ABSTRACT

The structural approaches to people–environment interaction described in Chapters 2 and 3 and the behavioural approaches outlined in Chapters 4 and 5 have a number of shortcomings. For example, spatial interaction models such as the gravity model and similar formulations may provide a reasonable description of the empirical regularity that is to be seen in the behaviour of aggregates of individuals but they offer little by way of explanation. They therefore give little insight into why individuals come to act in a given way. Aggregate statistics, in other words, frequently mask the variability in behaviour that exists between different individuals and between different groups and they thereby cloud the causes of such behaviour. Likewise, structural Marxist approaches adopt a holistic rather than an individualistic stance. They place great faith in transcendental structures as the motivating force in the functioning of society and they subjugate individuals to a passive role in a system dominated by the relationship between the mode of production and the associated superstructure.

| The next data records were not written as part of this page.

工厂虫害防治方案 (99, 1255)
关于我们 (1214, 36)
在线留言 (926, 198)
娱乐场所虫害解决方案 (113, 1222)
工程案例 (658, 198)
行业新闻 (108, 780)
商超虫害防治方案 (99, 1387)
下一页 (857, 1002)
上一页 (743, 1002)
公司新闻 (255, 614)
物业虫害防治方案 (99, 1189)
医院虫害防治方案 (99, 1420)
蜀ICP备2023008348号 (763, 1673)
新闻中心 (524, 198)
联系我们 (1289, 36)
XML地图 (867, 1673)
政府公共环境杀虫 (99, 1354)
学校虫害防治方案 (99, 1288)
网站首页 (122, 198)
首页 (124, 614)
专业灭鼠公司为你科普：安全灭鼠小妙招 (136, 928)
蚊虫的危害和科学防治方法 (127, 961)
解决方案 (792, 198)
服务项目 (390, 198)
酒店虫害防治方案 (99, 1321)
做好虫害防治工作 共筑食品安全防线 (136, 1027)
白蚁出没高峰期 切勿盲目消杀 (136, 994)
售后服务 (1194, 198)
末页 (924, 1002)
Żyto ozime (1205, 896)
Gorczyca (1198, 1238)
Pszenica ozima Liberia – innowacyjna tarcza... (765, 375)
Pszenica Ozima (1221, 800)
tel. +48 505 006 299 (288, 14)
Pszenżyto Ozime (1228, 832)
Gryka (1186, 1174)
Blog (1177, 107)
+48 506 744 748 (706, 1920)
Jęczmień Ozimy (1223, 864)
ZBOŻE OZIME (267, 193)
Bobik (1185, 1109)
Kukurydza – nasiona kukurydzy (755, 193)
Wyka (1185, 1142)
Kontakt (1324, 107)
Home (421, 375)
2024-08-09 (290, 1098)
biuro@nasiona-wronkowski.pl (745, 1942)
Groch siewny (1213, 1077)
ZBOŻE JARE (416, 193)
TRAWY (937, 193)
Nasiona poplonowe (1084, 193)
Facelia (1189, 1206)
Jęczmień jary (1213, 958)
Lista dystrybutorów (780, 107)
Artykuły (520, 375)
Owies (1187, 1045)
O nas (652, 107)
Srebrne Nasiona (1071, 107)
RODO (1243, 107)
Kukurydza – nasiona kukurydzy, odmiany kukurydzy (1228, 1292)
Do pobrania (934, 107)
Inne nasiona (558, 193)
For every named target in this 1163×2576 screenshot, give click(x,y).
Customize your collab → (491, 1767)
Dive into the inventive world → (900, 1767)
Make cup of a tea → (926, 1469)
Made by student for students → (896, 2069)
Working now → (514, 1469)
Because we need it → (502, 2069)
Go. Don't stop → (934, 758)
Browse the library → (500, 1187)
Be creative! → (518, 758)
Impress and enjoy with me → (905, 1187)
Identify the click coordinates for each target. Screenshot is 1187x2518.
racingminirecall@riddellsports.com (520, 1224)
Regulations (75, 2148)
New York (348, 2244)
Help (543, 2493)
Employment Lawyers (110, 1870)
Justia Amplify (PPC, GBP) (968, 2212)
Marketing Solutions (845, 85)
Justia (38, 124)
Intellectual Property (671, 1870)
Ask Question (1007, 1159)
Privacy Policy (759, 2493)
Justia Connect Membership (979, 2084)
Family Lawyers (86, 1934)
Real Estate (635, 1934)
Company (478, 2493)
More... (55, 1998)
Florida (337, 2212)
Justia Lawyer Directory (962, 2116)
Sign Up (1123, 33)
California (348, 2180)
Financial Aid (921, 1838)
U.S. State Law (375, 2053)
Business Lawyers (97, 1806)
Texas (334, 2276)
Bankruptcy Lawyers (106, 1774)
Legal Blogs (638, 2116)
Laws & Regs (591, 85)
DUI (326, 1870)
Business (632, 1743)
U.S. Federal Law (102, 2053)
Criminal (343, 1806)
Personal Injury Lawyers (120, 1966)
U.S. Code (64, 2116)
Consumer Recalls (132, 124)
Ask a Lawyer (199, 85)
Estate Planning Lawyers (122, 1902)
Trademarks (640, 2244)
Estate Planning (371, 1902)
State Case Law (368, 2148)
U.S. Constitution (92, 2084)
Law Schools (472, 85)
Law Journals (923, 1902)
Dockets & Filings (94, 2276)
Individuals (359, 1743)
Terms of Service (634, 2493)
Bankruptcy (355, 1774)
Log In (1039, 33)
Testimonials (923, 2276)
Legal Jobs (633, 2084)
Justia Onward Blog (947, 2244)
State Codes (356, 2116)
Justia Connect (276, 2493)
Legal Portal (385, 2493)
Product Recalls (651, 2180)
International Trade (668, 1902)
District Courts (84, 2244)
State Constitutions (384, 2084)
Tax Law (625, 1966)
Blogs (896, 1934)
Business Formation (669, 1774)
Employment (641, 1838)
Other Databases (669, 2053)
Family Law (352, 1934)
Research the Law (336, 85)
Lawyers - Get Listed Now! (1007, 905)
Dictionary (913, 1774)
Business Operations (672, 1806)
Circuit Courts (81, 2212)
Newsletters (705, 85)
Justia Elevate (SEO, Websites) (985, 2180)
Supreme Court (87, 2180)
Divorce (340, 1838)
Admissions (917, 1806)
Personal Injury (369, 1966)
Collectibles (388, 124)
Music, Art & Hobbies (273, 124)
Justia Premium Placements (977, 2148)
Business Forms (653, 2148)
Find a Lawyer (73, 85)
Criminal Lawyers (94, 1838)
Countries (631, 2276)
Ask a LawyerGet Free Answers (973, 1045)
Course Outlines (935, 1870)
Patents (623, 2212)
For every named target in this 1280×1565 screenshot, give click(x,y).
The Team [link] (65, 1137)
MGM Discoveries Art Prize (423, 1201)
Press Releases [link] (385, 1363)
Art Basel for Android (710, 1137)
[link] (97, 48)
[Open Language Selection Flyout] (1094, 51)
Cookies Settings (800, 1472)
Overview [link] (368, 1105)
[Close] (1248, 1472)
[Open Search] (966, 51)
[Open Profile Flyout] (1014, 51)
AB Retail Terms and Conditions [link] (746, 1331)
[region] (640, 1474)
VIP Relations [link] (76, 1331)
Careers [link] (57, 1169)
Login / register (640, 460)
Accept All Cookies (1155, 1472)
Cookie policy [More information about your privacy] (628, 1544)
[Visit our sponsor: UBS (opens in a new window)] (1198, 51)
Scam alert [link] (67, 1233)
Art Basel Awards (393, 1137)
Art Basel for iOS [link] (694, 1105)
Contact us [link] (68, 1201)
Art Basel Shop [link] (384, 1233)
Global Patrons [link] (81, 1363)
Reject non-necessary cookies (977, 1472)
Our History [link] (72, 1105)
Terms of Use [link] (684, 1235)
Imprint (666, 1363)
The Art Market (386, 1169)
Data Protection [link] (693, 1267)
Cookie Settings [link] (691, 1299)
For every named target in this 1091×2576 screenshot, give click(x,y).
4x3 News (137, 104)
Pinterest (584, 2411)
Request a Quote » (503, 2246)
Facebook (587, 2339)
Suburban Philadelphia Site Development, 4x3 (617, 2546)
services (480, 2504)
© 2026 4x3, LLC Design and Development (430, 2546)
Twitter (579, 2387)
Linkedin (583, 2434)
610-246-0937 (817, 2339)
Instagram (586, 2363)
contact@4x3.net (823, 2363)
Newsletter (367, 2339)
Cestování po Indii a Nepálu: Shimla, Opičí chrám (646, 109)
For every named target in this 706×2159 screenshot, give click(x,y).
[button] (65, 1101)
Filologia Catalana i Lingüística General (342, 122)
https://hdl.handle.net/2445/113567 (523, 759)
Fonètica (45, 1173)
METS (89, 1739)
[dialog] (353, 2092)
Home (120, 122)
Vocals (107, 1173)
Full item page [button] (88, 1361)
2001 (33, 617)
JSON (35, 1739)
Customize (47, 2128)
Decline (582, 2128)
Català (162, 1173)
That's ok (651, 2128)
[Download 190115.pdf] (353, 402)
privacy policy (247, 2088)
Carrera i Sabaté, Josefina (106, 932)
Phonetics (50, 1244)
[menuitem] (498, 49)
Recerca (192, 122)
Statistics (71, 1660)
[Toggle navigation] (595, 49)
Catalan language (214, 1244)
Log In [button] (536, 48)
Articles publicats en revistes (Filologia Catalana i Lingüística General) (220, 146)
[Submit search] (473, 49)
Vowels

Spatial structural approaches, again reviewed in Chapter 2, fare little better. An emphasis on social space as a macro-scale phenomenon, and on the identification of social areas, runs the risk of directing inquiry at an artificial target in that many of the areas about which information is gathered (notably census districts of one sort or another) are merely administrative units designated for the convenience of census organizers. Many of them have little significance in terms of either behaviour or social belonging. Worse still, to focus on units such as census districts can encourage geographers to commit the ecological fallacy. This involves two things:

Attributing the characteristics of an area to all the individuals living within that area even where there is ample evidence to show that such ‘diagnostic’ characteristics are carried by only a minority of residents (Hamnett 1979);

Proceeding with a style of analysis whereby areal chacteristics are correlated with each other, often creating fallacious impressions of causal relationships (Openshaw 1984).